Pulp Roma è effettivamente un piccolo libro, un libriccino, che Pincio confeziona mettendo insieme alcune storielle brevi e pure qualche tavola grafica, dei fumetti, avendo lui un passato da disegnatore.
Il risultato è, appunto, come rimettersi a parlare del più e del meno con un amico (o un’amica) col quale hai trascorso la notte precedente immerso in lunghe chiacchiere, divagazioni, sogni, visioni, immagini, il tutto avvolto nella coperta fascinosa del lasciare fluire le parole, che è la sensazione che mi aveva lasciato Hotel a zero stelle.
Purtroppo, secondo me, manca una definizione precisa per questo tipo di libri; ci sono romanzi di genere e di formazione, romanzi storici, sentimentali, erotici, e comici, ci sono i flussi di coscienza e le descrizioni realistiche, ma non c’è una definizione che risponda alla domanda “Ma se non ho mai letto Pincio, mi conviene partire da questo piccolo libro?”, il che è una domanda molto ragionevole, visto che a prestar fede a quello che dico io, qualcuno potrebbe pensare, giustamente, mica è una balordaggine, “Bè, proviamo con questo libriccino, poi se mi piace passo agli altri”.
E invece no!
Perchè se ci fosse una definizione precisa, che so, qualcosa come, libro porta e libro stanza, io potrei dire, questo Pulp Roma è un libro stanza, mentre Hotel a zero stelle è un libro porta e, come tutti sanno, per entrare in una stanza si deve passare per una porta, a meno di non immaginarsi fantasticherie.
Sarebbe tutto chiarissimo, ma non so perché una definizione come questa non se la sono mai inventata, che poi io mi chiedo come facciano allora a suggerire da dove iniziare.
Allora, per questo, vi racconto la storia della curva a banana di Via di Casaglia a Bologna, che c’entra con la faccenda di dove iniziare a leggere un autore, Tommaso Pincio, ad esempio, perché anche gli autori, magari non tutti, ma molti sì, fanno delle curve a banana.
Intanto, come tutti saprete, per fare una curva, soprattutto in discesa, ci sono due fasi fondamentali: quello che si fa prima di iniziare la curva e quello che si fa mentre si percorre la curva.
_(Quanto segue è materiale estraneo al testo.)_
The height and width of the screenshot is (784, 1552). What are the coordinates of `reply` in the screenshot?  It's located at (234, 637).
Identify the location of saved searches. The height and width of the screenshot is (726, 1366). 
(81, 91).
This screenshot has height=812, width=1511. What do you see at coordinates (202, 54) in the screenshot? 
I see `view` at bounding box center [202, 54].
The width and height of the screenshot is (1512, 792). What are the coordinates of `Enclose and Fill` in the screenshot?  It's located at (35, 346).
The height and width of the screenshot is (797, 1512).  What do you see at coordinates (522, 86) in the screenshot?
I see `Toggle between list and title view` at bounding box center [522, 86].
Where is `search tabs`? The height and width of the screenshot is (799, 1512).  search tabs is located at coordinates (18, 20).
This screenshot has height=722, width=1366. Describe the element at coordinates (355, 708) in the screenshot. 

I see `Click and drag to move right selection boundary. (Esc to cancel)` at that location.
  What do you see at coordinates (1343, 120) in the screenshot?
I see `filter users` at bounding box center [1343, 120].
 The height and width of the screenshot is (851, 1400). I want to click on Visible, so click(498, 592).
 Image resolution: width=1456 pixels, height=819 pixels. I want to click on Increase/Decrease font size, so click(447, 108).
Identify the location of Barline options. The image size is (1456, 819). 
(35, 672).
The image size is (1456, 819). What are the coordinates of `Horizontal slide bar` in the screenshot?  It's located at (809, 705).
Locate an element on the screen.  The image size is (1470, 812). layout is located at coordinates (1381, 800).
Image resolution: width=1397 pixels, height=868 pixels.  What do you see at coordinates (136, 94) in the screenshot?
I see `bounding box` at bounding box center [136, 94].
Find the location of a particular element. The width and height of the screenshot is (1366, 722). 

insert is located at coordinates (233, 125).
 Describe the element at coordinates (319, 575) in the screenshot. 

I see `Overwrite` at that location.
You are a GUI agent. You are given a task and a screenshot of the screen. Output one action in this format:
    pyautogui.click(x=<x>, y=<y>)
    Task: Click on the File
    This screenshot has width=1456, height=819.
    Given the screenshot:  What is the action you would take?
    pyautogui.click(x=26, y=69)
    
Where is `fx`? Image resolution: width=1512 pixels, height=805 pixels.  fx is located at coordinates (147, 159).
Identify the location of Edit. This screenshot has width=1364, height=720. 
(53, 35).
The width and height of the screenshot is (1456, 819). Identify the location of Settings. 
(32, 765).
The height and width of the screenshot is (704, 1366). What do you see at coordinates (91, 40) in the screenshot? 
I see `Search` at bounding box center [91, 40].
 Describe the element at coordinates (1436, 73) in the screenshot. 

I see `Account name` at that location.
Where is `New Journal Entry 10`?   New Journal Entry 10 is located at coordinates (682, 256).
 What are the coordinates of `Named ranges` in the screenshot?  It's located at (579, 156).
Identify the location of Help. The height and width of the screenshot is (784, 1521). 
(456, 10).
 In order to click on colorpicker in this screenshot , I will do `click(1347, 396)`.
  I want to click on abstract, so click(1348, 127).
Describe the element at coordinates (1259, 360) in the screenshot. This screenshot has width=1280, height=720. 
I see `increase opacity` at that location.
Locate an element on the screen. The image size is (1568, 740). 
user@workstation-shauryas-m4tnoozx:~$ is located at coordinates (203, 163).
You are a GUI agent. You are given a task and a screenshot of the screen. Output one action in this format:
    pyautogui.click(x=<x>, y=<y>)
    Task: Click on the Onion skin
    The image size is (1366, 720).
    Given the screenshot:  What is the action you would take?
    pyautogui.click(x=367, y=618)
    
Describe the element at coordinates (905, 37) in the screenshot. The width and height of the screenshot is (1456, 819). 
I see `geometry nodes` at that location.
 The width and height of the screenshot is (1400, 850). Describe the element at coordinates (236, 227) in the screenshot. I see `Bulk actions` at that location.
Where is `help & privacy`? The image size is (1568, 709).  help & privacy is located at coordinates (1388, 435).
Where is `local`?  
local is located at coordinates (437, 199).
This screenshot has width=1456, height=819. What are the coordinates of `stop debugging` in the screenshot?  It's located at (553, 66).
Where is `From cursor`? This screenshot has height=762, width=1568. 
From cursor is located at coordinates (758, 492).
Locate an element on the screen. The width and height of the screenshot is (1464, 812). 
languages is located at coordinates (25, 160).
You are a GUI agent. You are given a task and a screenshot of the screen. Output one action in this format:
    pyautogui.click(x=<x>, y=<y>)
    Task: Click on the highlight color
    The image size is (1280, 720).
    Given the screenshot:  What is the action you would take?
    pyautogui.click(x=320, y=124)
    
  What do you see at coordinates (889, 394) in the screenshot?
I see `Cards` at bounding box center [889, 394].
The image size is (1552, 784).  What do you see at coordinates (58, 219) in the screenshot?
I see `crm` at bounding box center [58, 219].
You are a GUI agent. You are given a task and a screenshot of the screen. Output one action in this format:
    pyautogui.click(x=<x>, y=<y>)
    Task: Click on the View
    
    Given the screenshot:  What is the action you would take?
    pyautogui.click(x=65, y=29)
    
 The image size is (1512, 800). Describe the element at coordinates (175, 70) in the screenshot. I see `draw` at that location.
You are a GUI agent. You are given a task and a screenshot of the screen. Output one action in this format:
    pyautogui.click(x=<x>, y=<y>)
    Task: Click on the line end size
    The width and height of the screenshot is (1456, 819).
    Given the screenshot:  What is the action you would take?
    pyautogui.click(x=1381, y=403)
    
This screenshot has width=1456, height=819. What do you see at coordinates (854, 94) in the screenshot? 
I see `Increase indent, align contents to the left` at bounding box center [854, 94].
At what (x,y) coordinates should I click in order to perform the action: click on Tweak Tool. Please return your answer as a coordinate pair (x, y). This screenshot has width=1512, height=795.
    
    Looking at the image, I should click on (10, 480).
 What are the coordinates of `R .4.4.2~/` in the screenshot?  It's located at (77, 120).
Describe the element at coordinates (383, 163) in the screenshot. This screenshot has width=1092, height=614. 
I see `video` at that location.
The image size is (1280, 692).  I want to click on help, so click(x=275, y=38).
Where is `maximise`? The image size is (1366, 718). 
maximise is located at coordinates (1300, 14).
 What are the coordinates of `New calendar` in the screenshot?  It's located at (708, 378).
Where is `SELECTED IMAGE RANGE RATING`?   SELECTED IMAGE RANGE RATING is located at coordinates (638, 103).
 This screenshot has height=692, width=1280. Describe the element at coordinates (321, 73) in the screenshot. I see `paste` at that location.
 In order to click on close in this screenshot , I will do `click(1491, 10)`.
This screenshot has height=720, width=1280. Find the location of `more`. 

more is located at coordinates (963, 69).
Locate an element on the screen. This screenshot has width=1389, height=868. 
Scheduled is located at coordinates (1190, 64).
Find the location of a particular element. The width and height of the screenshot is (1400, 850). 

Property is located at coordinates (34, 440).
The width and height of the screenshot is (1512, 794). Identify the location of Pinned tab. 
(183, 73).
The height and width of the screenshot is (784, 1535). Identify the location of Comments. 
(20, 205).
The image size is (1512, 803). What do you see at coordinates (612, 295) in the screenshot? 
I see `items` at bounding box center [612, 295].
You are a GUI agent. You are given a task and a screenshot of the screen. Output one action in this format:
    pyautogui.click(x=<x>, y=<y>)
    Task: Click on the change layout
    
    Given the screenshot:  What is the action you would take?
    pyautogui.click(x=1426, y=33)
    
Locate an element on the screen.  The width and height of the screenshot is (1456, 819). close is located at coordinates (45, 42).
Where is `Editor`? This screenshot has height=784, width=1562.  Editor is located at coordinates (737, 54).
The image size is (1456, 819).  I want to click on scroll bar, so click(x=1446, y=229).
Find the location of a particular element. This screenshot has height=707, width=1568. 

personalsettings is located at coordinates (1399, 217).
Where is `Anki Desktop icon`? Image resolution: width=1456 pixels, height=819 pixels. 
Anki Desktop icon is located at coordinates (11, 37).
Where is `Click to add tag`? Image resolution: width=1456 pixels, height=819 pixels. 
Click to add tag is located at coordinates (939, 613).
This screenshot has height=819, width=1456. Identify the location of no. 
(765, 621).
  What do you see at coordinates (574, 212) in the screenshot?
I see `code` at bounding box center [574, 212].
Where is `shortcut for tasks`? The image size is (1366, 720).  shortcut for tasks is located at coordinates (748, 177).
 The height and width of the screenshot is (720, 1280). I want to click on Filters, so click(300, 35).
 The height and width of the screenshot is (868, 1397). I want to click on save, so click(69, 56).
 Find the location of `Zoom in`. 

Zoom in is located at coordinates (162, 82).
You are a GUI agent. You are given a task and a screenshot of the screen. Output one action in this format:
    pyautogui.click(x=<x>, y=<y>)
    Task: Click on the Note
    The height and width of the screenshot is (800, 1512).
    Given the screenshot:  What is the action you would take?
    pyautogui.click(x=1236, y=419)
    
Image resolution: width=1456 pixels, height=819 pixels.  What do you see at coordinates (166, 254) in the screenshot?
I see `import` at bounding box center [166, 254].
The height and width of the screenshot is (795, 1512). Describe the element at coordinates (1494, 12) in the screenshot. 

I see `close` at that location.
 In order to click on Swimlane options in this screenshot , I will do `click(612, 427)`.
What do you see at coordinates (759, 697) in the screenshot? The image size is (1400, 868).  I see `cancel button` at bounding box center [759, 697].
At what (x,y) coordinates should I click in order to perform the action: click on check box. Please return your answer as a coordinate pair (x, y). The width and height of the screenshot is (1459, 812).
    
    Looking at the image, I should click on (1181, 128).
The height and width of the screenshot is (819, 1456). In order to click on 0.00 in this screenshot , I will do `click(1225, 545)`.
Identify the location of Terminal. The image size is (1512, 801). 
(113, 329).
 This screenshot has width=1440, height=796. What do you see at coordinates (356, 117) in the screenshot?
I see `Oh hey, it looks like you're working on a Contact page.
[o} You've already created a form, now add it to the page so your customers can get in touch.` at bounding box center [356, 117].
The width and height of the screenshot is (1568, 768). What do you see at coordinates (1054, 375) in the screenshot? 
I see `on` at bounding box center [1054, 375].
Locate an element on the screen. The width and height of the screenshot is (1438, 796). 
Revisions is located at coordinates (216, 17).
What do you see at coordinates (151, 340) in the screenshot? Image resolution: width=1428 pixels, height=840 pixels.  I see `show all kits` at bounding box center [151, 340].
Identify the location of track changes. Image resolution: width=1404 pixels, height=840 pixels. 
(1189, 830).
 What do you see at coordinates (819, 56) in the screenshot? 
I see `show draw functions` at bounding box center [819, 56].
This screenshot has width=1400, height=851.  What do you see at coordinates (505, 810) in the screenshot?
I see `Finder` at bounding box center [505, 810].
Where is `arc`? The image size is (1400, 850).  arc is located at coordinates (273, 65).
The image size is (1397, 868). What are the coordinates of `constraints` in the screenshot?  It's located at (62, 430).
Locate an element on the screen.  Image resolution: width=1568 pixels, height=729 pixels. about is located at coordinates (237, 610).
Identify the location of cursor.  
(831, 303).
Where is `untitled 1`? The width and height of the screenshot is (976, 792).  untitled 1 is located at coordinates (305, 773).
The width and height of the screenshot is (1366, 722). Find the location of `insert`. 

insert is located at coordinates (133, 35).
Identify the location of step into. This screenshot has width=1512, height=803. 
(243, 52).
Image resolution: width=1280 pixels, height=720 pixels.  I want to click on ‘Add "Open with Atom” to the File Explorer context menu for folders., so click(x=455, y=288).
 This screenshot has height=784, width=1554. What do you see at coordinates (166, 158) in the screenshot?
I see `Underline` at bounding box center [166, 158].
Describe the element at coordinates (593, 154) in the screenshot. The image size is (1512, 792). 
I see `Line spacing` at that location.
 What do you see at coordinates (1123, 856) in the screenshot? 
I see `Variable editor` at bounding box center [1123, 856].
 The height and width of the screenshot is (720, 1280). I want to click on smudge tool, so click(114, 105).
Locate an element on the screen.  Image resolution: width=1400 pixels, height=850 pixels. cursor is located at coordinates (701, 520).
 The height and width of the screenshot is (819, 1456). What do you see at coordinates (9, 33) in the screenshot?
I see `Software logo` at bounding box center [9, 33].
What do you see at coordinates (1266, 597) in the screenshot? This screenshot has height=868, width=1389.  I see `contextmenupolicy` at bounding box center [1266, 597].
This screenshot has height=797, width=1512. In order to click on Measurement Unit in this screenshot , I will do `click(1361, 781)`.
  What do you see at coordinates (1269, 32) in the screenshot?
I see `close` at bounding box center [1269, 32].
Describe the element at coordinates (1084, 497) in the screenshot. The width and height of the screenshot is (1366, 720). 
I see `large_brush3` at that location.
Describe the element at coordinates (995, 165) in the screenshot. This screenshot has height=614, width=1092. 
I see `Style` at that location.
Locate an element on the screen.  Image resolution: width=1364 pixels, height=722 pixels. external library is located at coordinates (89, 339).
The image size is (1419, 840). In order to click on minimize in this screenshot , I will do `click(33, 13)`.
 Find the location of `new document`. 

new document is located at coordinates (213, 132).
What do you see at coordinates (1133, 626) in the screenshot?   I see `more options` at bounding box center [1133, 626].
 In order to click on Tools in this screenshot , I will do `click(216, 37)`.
E come tutti, spero, saprete, è più importante quello che si fa prima di iniziare la curva, che se si fa bene poi il resto va via liscio, altrimenti sono problemi e ci si deve affannare mentre si percorre la curva.
Questo vale in generale, ma tanto di più vale con le curve a banana.
“Che roba è una curva a banana?”, direte voi.
Una curva a banana è una di quelle curve che sembrano larghe e placide e in effetti iniziano in questo modo, poi però d’improvviso si stringono invece di aprirsi, come avevano dato a intendere, e se uno non è attento o non ha fatto le cose per bene, poi si trova a dover remare controcorrente.
Su per Via di Casaglia a Bologna, che è una delle molte strade che portano sui colli, c’è la più bella curva a banana che abbia mai visto; io la adoro, anzi la amo, ogni volta che la percorro in discesa provo un piacere meraviglioso, la guardo arrivare e penso “Eccoti qua, lo so, lo so, guarda come sembri innocente, io a te ti conosco” e a conoscerla la si percorre larghi all’inizio, poi appena si stringe ci si infila dentro che è una bellezza.
È la curva più bella del mondo, secondo me.
Ma non tutti stanno attenti e allora per loro diventa fetente.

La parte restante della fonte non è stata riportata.